- Problems to work on:
(a) According to the release notes, what date was this release made available?
(b) Copy verbatim the passage of the release notes starting with "Released: Aug 19, 2010" and going on through "their standard counterparts.".

Released: Aug 19, 2010
Updates in this release
Updates in V4.0
New features in PDFlib TET 4.0:
- Performance enhancements: faster for many classes of documents
- Higher speed and smaller memory consumption for very large documents up to hundreds of thousands of pages
- Extract right-to-left and bidirectional text for Arabic, Hebrew, etc.
- Unicode post-processing:
- Foldings preserve, remove or replace characters
- Decompositions replace a character with an equivalent sequence, e.g. replace narrow or vertical Japanese characters with their standard counterparts.
- Text can be converted to all four Unicode normalization forms, e.g. emit NFC form to meet the requirements for Web text or a database.
- Improved shadow removal, word boundary detection, and dehyphenation
- Improved super and subscript detection
- Workarounds for non-conforming PDF documents to enhance robustness
- Enhanced repair mode for successfully extracting text from damaged PDF
- More information in TET's XML output (TETML), e.g. dehyphenation, dropcap, shadow, and super/subscript
- Improved C++ and Perl language bindings
New features in PDFlib TET PDF IFilter 4.0:
- Takes advantage of the improved TET 4.0 kernel
- Automatic language detection for improved search results (find word stems, partial matches, etc.)
- Support for SharePoint 2010

- Data entries:
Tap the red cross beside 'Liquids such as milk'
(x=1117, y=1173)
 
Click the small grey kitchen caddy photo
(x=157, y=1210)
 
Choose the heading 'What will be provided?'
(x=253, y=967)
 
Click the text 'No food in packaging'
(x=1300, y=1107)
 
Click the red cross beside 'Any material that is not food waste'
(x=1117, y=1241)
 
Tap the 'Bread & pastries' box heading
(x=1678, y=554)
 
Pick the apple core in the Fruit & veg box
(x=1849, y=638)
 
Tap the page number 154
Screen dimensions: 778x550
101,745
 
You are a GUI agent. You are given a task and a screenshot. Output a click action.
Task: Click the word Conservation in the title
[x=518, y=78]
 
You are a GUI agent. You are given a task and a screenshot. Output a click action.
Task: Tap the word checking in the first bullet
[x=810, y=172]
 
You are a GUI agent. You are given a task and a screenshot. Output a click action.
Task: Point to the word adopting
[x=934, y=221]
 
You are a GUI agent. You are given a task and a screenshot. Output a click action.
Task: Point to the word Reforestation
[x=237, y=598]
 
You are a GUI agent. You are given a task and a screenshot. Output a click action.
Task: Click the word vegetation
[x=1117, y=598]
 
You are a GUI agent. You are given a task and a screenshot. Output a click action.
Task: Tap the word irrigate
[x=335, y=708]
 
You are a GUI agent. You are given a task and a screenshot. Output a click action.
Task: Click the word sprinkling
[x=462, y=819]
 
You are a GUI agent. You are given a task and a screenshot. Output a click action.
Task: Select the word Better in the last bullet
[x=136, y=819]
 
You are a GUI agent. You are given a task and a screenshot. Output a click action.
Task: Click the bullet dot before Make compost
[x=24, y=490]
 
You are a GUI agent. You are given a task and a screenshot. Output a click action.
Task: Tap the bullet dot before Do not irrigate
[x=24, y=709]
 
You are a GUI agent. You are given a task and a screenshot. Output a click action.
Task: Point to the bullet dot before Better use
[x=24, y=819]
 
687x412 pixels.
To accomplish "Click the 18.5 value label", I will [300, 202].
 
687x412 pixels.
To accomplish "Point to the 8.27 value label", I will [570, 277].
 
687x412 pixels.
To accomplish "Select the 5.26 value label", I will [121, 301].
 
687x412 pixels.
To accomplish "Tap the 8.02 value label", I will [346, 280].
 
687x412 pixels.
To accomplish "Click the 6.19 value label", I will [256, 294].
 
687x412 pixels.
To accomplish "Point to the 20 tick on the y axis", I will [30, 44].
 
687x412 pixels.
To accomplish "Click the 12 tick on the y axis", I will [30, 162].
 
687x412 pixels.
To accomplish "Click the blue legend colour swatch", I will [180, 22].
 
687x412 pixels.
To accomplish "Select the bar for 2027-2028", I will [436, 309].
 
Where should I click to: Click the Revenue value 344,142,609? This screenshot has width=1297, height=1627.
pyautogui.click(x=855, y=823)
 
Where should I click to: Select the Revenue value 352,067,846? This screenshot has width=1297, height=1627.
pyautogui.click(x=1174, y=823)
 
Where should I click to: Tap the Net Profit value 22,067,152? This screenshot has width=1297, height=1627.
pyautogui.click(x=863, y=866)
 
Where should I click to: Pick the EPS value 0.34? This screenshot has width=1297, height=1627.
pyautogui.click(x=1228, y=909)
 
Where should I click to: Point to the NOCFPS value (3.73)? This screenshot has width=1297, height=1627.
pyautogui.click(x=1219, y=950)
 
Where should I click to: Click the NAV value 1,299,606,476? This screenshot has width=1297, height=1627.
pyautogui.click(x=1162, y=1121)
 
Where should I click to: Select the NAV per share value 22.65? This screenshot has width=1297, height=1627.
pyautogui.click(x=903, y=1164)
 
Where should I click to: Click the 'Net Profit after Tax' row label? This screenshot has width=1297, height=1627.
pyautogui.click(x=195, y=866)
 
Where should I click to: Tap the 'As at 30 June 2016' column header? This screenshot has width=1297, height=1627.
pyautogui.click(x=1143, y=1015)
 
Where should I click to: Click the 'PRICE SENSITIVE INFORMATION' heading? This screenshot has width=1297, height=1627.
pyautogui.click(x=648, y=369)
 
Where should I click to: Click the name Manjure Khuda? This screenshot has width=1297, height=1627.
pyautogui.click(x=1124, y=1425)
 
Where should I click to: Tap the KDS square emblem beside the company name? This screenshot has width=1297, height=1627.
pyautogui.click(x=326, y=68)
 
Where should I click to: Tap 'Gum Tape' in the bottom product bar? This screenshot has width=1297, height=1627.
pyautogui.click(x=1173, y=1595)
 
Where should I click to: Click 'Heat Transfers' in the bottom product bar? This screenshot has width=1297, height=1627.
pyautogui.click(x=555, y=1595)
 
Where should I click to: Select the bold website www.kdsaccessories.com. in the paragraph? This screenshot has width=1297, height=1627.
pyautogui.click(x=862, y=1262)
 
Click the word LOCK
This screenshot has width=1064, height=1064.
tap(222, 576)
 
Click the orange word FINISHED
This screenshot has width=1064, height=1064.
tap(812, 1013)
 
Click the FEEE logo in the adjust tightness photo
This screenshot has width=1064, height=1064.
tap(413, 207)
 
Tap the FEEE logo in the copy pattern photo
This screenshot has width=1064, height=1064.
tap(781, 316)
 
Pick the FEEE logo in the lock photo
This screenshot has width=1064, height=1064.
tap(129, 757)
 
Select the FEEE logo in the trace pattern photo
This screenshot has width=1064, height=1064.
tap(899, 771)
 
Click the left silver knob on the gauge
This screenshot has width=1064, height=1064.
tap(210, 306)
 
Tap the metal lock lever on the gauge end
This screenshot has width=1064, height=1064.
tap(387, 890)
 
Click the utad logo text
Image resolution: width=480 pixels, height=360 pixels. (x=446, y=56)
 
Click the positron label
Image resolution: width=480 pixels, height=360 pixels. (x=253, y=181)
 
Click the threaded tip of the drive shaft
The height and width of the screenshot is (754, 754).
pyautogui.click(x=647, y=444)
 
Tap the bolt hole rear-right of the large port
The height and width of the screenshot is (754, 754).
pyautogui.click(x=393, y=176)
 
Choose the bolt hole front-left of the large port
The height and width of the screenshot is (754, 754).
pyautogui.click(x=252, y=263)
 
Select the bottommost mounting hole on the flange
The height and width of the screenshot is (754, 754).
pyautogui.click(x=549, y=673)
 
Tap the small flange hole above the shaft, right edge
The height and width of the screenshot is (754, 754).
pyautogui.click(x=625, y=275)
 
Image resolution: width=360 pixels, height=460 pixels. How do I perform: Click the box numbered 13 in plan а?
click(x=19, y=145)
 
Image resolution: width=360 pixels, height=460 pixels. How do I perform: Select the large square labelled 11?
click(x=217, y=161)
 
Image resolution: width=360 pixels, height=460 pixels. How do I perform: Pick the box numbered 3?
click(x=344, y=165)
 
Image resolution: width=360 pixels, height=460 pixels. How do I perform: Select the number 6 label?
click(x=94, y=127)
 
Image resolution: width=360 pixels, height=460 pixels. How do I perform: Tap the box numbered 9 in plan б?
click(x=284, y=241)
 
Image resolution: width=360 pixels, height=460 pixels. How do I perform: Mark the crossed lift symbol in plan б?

- Results of the tasks:
(a) Aug 19, 2010

(b)
Released: Aug 19, 2010
Updates in this release
Updates in V4.0
New features in PDFlib TET 4.0:
- Performance enhancements: faster for many classes of documents
- Higher speed and smaller memory consumption for very large documents up to hundreds of thousands of pages
- Extract right-to-left and bidirectional text for Arabic, Hebrew, etc.
- Unicode post-processing:
- Foldings preserve, remove or replace characters
- Decompositions replace a character with an equivalent sequence, e.g. replace narrow or vertical Japanese characters with their standard counterparts.